As is common with most seafood joints we visit in Seattle, Etta’s wasn’t cheap, but it was truly delicious. I had the “Etta’s Rub with Love Salmon” that came with salmon, amazing brussel sprouts, cornbread pudding, and a shiitake relish for $27.50. My two-year-old tried the fish and promptly stole as much as she could before I could finish it!
My daughters also went for grilled cheese with fries, and Josh and I enjoyed an appetizer of six oysters for $18.50. If you can get there during Crabby Hour and dine at the bar, you can save a little on oysters and more.
Take in the view from the Space Needle
Enough about the food, let’s get back to the views. Built in 1962, the Space Needle is synonymous with Seattle, and probably a must-visit if you really want to check all the Seattle boxes. I’ve only gone up once in all my visits, but I’m sure I’ll take the girls on a future visit to the area. Obviously, the clearer the day, the better the views from above.
On my visit a few years ago to the Space Needle, I arrived a little before sunset, and stayed for a bit over an hour watching as the sky turned from day to night. It was worth the price of admission, but admission wasn’t cheap. It is $22 for adults 13+, $14 for kids 5-12, and children four and under are free. There is an indoor and outdoor viewing area and a few interactive displays. Another possibility if you are going to do several Seattle attractions is to get the CityPass or another one of their multi-attraction passes.
The Space Needle is currently undergoing a renovation to make it even more fabulous for views and visits with floor to ceiling glass.
Pine Street downtown shopping and playing
This entire part of downtown was amazing if you like to shop, or even if you just need somewhere to keep your kids occupied indoors while it rains for a bit outside. There was big name store after big name store. We visited the flagship Nordstrom on Pine Street and colored for a bit on the children’s level.

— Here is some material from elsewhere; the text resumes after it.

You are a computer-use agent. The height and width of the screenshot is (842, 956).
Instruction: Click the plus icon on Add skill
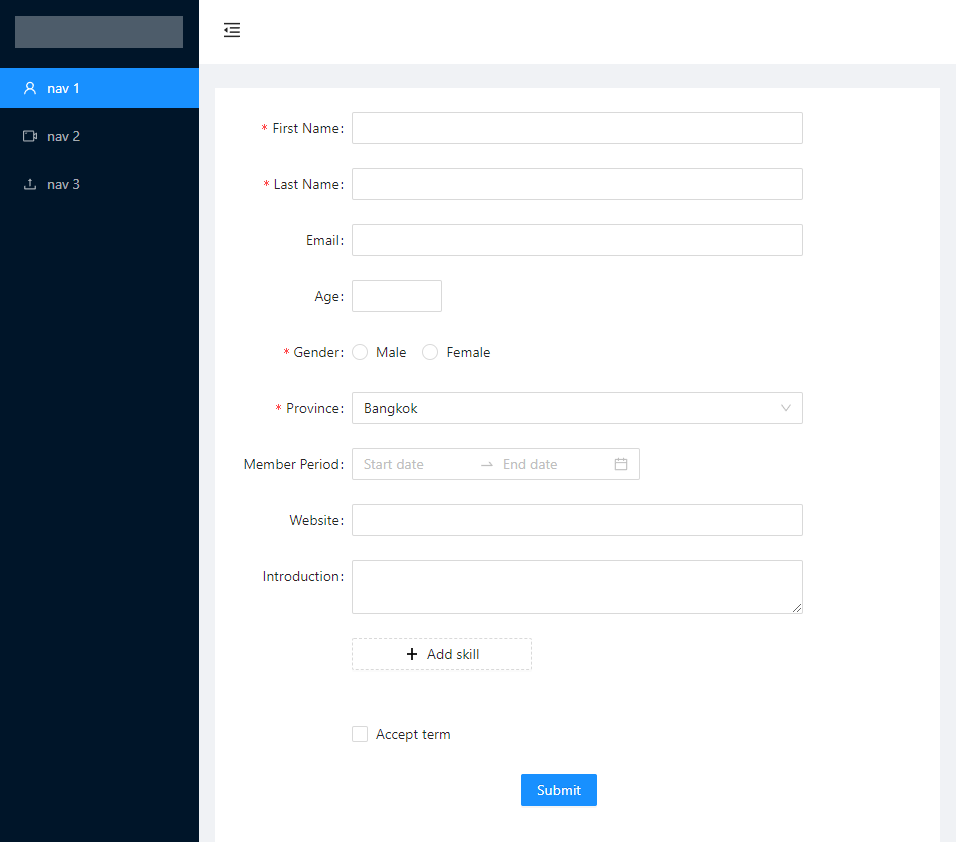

When it is time to stretch their legs a bit, the small Westlake Park Playground is right across the street from the big department stores on Pine Street. It is a very small playground, but it is good for 15 – 20 minutes of climbing and exploring. During the holidays, they also have a carousel set up in this area, but it was taken down promptly on January 2nd so we didn’t get to hitch a ride on one of the beautiful horses. If you are looking for bigger and better playgrounds, check out this Artists at Play playground!
Use Light Rail if you are traveling light
I am often not a huge fan of public transportation for families who are looking to get from the airport to their hotel in a new city, but Seattle is actually an exception. Their light rail system is so clean, efficient, affordable, and easy to use that I would not hesitate to use it with my family as long as we weren’t traveling with a ton of luggage. There are many signs in the airport that direct you to the Light Rail. Just go to the baggage claim area and signs will direct you through a parking garage and to the light rail.
The ride is just a couple of dollars to go the roughly 40 minutes from the airport to downtown and children 0-5 are free. For price comparison, our Uber XL ride from the airport to downtown when there was no traffic was close to $40. My girls don’t get to ride trains on a regular basis, so they are always super excited to ride a trail and treat it like an amusement ride!
Tip: Hit the red button on the door to open if it is closed. I figured I had missed the train when the door closed, but then someone else walked up and magically opened the door by pushing the red button!
Seattle has so much to offer families of all ages, and I would love to hear your favorite Seattle family must-do’s and tips!